**** DATASET EXCERPTS ****
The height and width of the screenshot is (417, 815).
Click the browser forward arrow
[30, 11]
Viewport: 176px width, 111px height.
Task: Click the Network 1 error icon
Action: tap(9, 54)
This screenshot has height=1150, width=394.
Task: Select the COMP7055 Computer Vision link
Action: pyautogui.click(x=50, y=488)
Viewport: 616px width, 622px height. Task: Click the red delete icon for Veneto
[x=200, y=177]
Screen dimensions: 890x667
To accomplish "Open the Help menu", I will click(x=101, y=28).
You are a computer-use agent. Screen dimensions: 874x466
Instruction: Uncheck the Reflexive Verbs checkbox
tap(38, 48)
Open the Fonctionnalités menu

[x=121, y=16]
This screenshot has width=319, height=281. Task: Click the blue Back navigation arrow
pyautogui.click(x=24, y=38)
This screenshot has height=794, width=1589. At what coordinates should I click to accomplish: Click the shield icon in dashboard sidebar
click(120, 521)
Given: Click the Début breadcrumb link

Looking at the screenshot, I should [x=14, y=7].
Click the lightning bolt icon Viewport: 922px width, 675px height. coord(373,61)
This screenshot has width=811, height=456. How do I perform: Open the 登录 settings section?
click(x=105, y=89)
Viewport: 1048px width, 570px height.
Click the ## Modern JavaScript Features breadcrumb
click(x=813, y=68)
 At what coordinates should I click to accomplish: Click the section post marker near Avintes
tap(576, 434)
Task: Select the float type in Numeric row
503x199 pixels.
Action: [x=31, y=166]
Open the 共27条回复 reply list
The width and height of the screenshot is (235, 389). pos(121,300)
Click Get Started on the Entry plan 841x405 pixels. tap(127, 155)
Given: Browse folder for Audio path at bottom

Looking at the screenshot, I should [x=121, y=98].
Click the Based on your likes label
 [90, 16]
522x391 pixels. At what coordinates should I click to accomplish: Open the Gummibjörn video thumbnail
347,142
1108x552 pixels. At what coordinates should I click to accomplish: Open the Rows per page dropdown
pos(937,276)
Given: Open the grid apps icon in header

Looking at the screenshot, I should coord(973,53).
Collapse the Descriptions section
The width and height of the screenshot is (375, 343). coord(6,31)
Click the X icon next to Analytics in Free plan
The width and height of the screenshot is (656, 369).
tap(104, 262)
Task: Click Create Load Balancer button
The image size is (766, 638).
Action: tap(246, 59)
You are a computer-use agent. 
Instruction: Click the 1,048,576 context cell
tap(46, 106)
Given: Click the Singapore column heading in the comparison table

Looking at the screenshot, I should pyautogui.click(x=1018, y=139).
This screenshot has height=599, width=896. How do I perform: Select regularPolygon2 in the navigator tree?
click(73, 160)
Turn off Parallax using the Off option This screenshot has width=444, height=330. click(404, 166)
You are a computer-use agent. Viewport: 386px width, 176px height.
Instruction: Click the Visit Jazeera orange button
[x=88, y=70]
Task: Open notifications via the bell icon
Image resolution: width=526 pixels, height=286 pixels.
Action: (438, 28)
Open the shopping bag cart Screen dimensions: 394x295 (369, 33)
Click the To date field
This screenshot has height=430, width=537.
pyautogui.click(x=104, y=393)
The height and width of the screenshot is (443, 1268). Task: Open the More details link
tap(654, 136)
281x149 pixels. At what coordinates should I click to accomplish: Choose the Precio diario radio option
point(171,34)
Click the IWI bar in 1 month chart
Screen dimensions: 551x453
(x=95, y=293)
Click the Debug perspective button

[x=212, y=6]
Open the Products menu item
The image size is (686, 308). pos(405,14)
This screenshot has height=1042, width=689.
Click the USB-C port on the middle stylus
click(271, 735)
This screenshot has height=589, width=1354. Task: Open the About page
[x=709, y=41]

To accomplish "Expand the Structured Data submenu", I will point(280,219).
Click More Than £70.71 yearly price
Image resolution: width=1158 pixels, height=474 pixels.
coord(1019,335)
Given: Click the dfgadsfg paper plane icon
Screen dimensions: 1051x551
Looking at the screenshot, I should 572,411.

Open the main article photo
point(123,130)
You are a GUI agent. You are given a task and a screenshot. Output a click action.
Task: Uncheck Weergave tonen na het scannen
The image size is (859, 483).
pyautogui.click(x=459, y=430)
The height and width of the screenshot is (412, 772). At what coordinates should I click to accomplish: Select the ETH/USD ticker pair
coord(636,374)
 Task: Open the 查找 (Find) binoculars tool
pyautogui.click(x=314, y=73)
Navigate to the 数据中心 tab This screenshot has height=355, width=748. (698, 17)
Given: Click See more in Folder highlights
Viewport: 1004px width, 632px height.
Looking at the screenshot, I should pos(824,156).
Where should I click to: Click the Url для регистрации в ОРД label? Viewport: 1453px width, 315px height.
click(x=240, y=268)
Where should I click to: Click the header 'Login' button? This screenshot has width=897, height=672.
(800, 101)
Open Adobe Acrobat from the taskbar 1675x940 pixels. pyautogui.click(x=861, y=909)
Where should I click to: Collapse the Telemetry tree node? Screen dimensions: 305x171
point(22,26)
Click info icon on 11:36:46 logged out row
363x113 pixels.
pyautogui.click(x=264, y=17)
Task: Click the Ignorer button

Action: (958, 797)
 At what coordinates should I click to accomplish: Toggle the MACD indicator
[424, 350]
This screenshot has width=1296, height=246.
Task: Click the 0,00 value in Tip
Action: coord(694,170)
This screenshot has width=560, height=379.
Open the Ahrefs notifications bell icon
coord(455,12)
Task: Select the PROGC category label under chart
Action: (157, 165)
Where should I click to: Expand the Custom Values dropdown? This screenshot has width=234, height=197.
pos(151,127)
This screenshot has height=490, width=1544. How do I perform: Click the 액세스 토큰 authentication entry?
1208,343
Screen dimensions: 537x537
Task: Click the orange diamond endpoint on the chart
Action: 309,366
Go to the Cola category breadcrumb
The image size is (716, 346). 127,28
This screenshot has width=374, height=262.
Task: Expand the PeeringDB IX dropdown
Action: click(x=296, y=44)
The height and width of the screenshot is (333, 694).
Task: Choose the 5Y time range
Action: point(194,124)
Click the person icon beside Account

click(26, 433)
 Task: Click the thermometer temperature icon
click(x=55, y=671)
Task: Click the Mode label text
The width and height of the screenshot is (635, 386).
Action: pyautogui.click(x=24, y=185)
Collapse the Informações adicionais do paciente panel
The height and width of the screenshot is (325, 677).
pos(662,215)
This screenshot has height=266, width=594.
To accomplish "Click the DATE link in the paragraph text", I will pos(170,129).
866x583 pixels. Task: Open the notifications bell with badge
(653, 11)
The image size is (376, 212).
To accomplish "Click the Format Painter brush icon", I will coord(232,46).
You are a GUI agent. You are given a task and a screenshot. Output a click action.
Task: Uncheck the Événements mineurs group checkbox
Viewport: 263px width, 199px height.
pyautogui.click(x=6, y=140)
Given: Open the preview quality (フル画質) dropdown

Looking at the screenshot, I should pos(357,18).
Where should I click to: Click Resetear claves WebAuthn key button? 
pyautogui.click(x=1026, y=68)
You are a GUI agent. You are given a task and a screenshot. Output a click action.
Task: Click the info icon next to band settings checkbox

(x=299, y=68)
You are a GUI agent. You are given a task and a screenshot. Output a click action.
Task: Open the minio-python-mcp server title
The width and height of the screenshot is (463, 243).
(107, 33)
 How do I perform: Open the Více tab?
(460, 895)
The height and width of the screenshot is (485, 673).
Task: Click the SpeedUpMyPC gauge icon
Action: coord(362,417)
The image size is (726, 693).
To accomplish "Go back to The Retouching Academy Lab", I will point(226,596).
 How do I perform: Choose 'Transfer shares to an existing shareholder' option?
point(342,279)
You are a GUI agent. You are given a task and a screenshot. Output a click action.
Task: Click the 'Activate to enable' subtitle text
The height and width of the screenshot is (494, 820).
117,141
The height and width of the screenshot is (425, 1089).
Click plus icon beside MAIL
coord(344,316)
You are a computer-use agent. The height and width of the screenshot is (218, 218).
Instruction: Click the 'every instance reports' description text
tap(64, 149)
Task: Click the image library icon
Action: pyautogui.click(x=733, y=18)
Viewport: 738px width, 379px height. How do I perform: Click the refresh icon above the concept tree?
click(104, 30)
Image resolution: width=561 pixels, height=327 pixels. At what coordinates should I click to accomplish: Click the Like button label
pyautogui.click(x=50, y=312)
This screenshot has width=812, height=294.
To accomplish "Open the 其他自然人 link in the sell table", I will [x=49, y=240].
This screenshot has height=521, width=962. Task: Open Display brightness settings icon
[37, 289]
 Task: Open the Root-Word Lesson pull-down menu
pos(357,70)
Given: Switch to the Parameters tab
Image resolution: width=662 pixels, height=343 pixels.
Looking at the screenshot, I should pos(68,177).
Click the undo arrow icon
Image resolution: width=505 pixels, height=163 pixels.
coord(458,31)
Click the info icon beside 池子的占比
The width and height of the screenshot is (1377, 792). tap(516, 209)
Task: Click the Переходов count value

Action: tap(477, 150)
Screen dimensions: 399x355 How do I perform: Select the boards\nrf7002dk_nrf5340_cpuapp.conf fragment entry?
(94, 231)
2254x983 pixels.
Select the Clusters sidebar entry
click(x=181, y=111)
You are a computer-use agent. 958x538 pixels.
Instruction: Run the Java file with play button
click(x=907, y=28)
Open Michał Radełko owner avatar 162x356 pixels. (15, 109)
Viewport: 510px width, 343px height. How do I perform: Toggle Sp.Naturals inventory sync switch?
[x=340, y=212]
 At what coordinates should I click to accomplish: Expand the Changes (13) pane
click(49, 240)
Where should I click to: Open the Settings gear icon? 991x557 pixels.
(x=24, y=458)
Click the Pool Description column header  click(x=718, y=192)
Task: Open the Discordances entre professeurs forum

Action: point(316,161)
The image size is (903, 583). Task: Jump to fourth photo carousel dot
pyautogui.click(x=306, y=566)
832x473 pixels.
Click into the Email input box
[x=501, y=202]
****
■ INSTRUCTIONS FOR THE TASK ■
Above are the entries. Output exactly the lines beginning with the line that has "The height and width of the screenshot is (494, 820)." and ending with the line that has "Given: Switch to the Parameters tab".

■ ANSWER BOX ■
The height and width of the screenshot is (494, 820).
117,141
The height and width of the screenshot is (425, 1089).
Click plus icon beside MAIL
coord(344,316)
You are a computer-use agent. The height and width of the screenshot is (218, 218).
Instruction: Click the 'every instance reports' description text
tap(64, 149)
Task: Click the image library icon
Action: pyautogui.click(x=733, y=18)
Viewport: 738px width, 379px height. How do I perform: Click the refresh icon above the concept tree?
click(104, 30)
Image resolution: width=561 pixels, height=327 pixels. At what coordinates should I click to accomplish: Click the Like button label
pyautogui.click(x=50, y=312)
This screenshot has width=812, height=294.
To accomplish "Open the 其他自然人 link in the sell table", I will [x=49, y=240].
This screenshot has height=521, width=962. Task: Open Display brightness settings icon
[37, 289]
 Task: Open the Root-Word Lesson pull-down menu
pos(357,70)
Given: Switch to the Parameters tab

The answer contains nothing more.